Santa Francesca Cabrini-Avvenire 14 novembre 2010



La maestra che riscattò gli italiani d’America


DI ELIO GUERRIERO

« Gli italiani qui sono trattati come schiavi ». Diceva così madre Cabrini al primo impatto con la realtà americana verso il 1890. Partita da Lodi su impulso del vescovo di Piacenza, don Giovanni Battista Scalabrini e di Leone XIII, due tra gli spiriti più sensibili alla questione sociale e al disagio dei migranti italiani all’estero, aveva aperto una scuola nei quartieri più degradati di New York. Terminate le lezioni, come già faceva nei paesi del lodigiano, non rimaneva nella tranquillità del piccolo appartamento che condivideva con le sue discepole, ma vagava per la città entrando senza paura in ambienti spaventosi per miseria e violenza. Poté allora constatare che le richieste erano enormi e le sue risorse misere. Non si perse d’animo. Con spirito imprenditoriale mise a punto una tecnica che presto diede risultati insperati. Si recava dagli italiani che avevano fatto fortuna e li convinceva a farsi carico delle difficoltà dei più poveri. Le sue argomentazioni: si guadagnavano la riconoscenza dei connazionali, li aiutavano a inserirsi nel crogiolo delle etnie e delle culture presenti in America, il famoso melting pot, tutti insieme guadagnavano di prestigio nella società. Per ottenere questi risultati erano importanti le scuole e una formazione adeguata. Queste proposte erano avanzate con l’entusiasmo di una trascinatrice. Ha testimoniato la moglie del console italiano: dopo le prime fondazioni, la madre «non chiedeva. Erano gli ammiratori della sua opera che si sentivano spinti ad aiutarla ». Poté fondare allora un gran numero di scuole strategicamente sparse in tutti gli Stati Uniti.

Né l’opera della Cabrini si fermò al Nord. Già nel 1891 un viaggio avventuroso la portò in Nicaragua dove poté aprire diverse scuole. Al ritorno passò da New Orleans dove la comunità italiana viveva in una situazione di tensione e disagio. La madre la riorganizzò in 4 o 5 mesi. Seguirono tre viaggi in Argentina e uno in Brasile sempre con lo scopo di aprire delle case dell’istituto e delle scuole per l’integrazione degli emigranti italiani nella società americana.

All’azione in campo scolastico, seguì l’intervento in ambito sanitario. L’ospedale Columbus di New York, da poco fondato, correva il rischio di chiudere per fallimento. Madre Cabrini lo rilevò e lo dotò di attrezzature scientifiche all’avanguardia. In pochi anni il Columbus era diventato uno dei più importanti istituti medici della metropoli.
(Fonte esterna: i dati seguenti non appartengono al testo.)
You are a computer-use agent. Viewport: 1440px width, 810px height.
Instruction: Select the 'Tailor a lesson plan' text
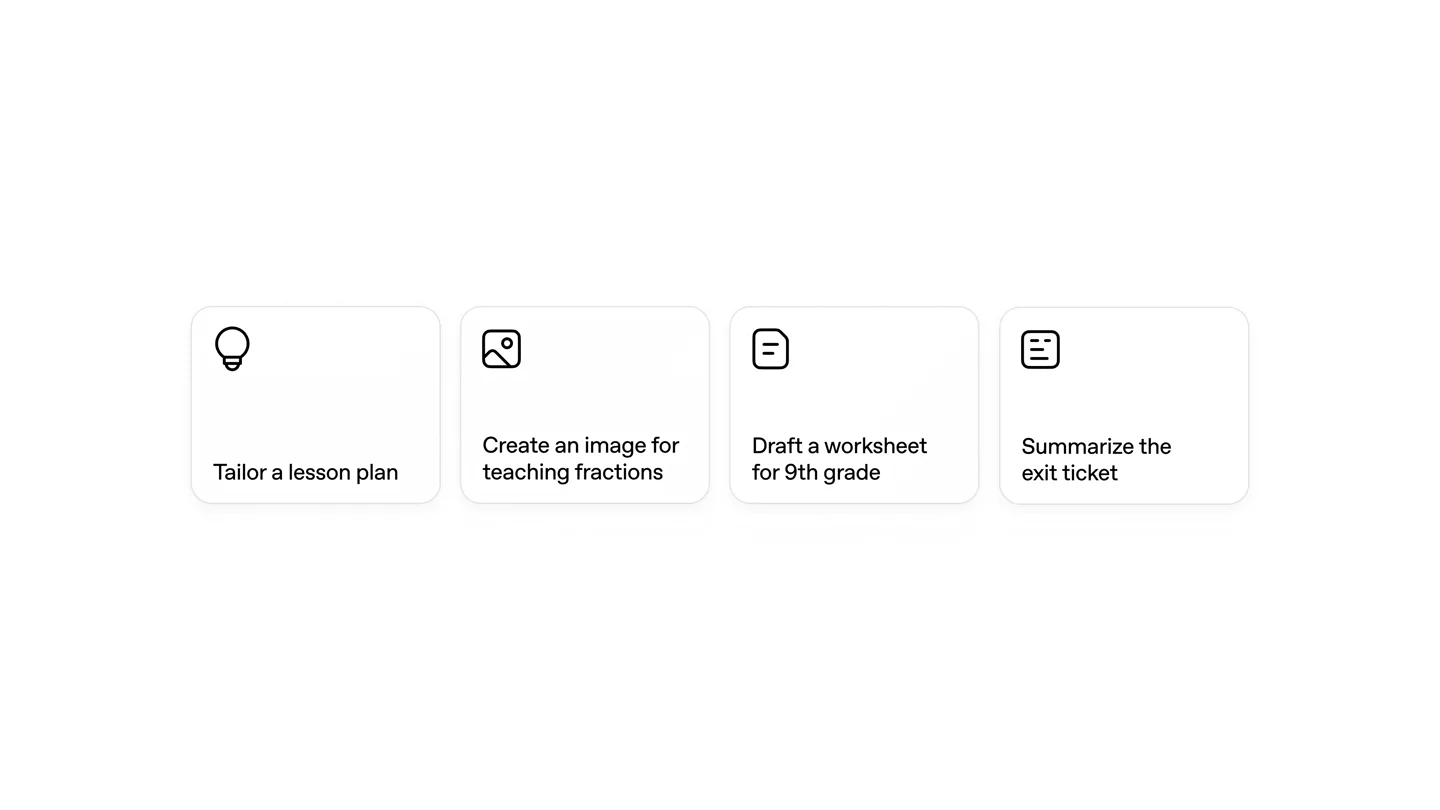point(306,472)
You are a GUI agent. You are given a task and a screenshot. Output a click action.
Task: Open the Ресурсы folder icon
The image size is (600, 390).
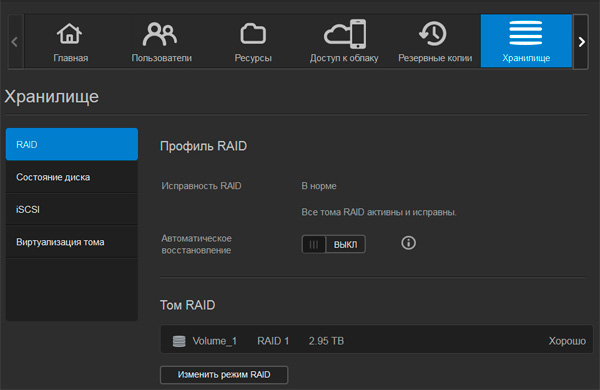[253, 34]
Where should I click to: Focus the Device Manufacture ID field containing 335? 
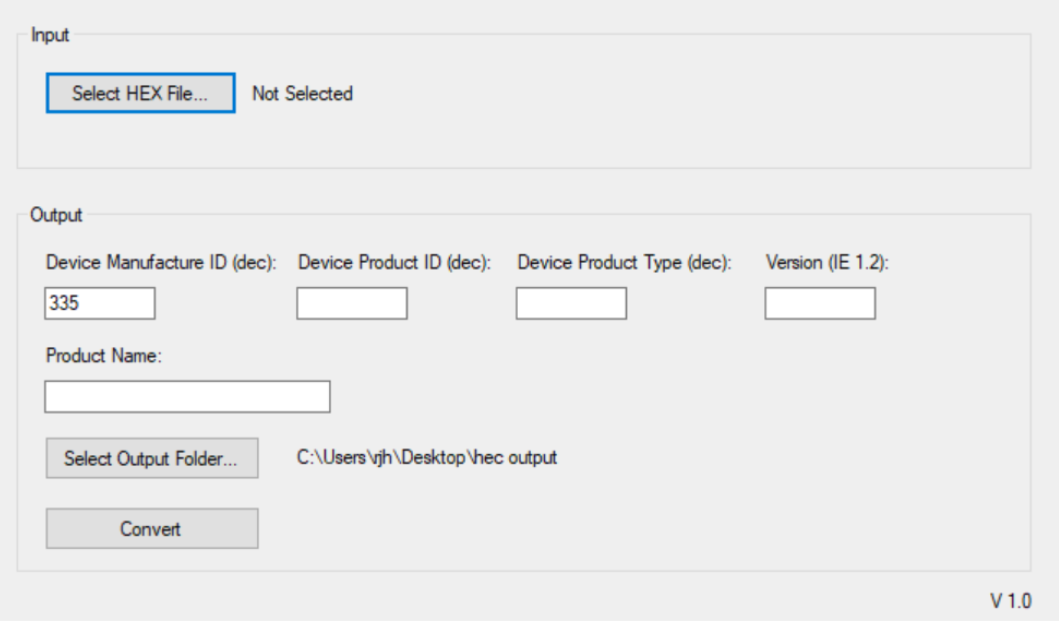pos(100,303)
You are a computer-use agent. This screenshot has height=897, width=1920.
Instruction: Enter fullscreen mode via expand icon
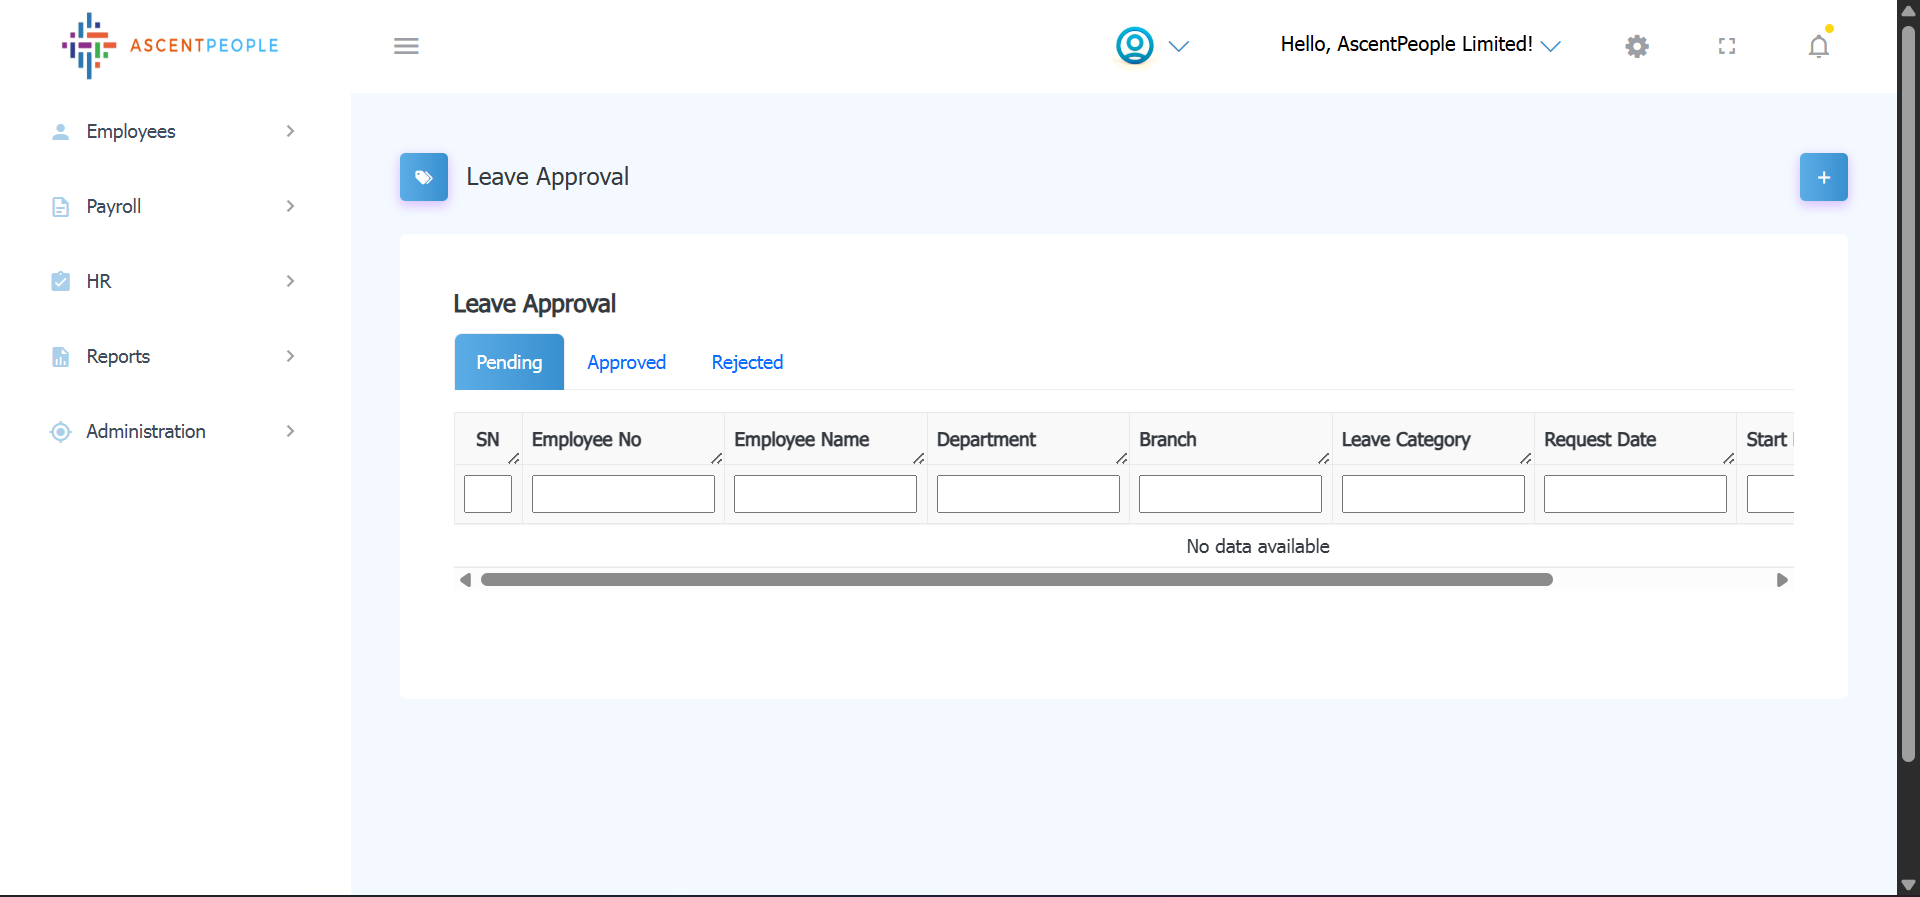[1726, 46]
L’ultimo campo di azione della madre furono le carceri dove gli italiani, di umili origini e con scarse conoscenze della lingua, erano impossibilitati a difendersi. Le suore di madre Cabrini riuscirono a riaprire alcuni processi ingiusti e a ripristinare i rapporti dei detenuti con le famiglie.

Oggi la stazione Centrale di Milano viene dedicata a santa Francesca Cabrini, patrona degli emigranti. Un gesto simbolico che acquisterà pienezza di significato se accompagnato dalla strategia dell’accoglienza basata sui cardini individuati dal genio della santa: scuola dell’integrazione, ospedali d’avanguardia, carceri a dimensione umana. La carità immagina ed edifica una città armoniosa in cui possano convivere in pace uomini di razze e culture diverse.